Mohammad Al-Ubaydli’s blog

Semantic wikis

Posted in Medicine, People / organisations, Technology by Dr Mohammad Al-Ubaydli on August 18, 2008

The semantic web is the most important technology development that I wait to reach mass adoption. Even the Economist’s essayists understand this. But mass adoption is still far away.

In the meantime, the technology is maturing nicely, and over the last week I have begun making use of Semantic MediaWiki (SMW) software to document clinical knowledge. Part of the course that I teach at UCL’s medical school this September is to get medical students to populate this wiki.

It is worth reading the Semantic MediaWiki user manual to understand why the technology is so useful. Here is the list of five reasons, modified with my own explanations the clinical benefits:

  1. Manually generated lists. Wikipedia is full of manually edited listings such the causes of secondary hypertension. Errors are common when a list has to be updated manually. Furthermore, the number of potentially interesting lists is huge, and it is impossible to provide all of them in acceptable quality. In SMW, lists are generated automatically like this. They are always up-to-date and can easily be customised to obtain further information.
  2. Searching information. Much of Wikipedia’s knowledge is hopelessly buried within millions of pages of text, and can hardly be retrieved at all. For example, there is no list of diseases that present with coughing and weight loss in Wikipedia. A SMW query would be much more effective than a text search is.
  3. Inflationary use of categories. The need for better structuring becomes apparent by the enormous use of categories in Wikipedia. While this is generally helpful, it has also led to a number of categories that would be mere query results in SMW. For some examples consider the category deaths from leukemia lists people who have died from the disease, but the disease itself is absent from the category vascular disorders, which only includes Migraine, cluster headache and reflex neurovascular dystrophy. The contents of the categories could easily be replaced by simple queries that use just a handful of annotations, for example Category:Disease, Property:body system, Category:People, Property:death from, and Property:date of death would suffice to create thousands of similar listings on the fly, and to remove hundreds of Wikipedia categories.
  4. Inter-language consistency. Apart from overcoming the differences between hematologists in the USA and haemtologists in the UK, you can ask for the incidence of leukemia (or even lukaemia) in the Chinese Wikipedia without reading a single word of this language. This can be exploited to detect possible inconsistencies that can then be resolved by editors. For example, the classification is slightly different for leukemia in the English Wikipedia and leukämie in the German one.
  5. External reuse. Some desktop tools today make use of Wikipedia’s content, e.g. the media player Amarok displays articles about artists during playback.
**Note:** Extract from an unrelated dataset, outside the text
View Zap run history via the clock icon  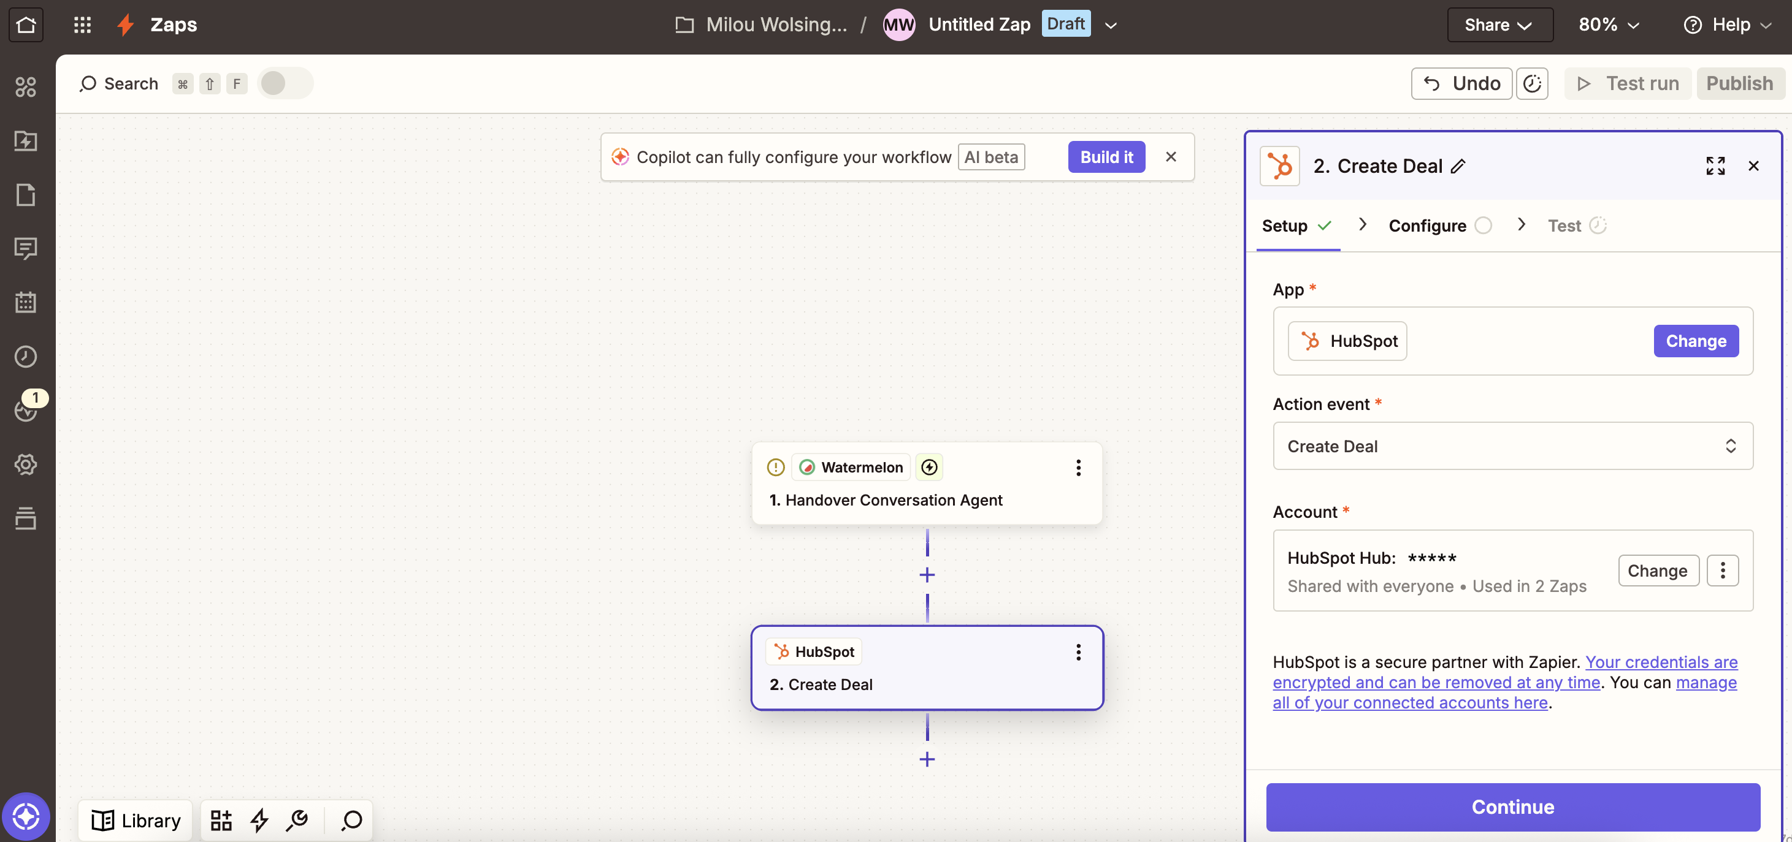(x=26, y=357)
However, such reuse is limited to fetching some article for immediate reading. The program cannot exploit the information (e.g. to find songs of artists that have worked for the same label), but can only show the text in some other context. SMW leverages a wiki’s knowledge to be useable outside the context of its textual article. Since semantic data can be published under a free license, it could even be shipped with a software to save bandwidth and download time.

The last reason is crucial for me. The development of decision support systems is stymied by each provider trying to create their own, text-based, proprietary system. The semantic incompatibility of these systems means that creators of electronic medical records cannot integrate the work of decision support systems providers.

It remains to say that I learned about the semantic wikipedia by attending HealthCamp Md, which was organized by the very wonderful Mark Scrimshire. Aside from inspiring me to try Twitter (I am still waiting for my new smartphone to arrive in the UK) and to start HealthCamp UK, he allowed me to meet Melanie Swan and Mike Cariaso. As a bona fide futurist, Melanie had already had her DNA analysis back from 23andMe and gladly shared the data with Mike. Mike ran these through the tools he had created at SNPedia. Within a couple of hours he was able to give Melanie an explanation of what was known about her DNA sequence, using the latest information documented in the SNPedia semantic wiki.

I was shocked and awed, and wanted to create something similar for doctors to use.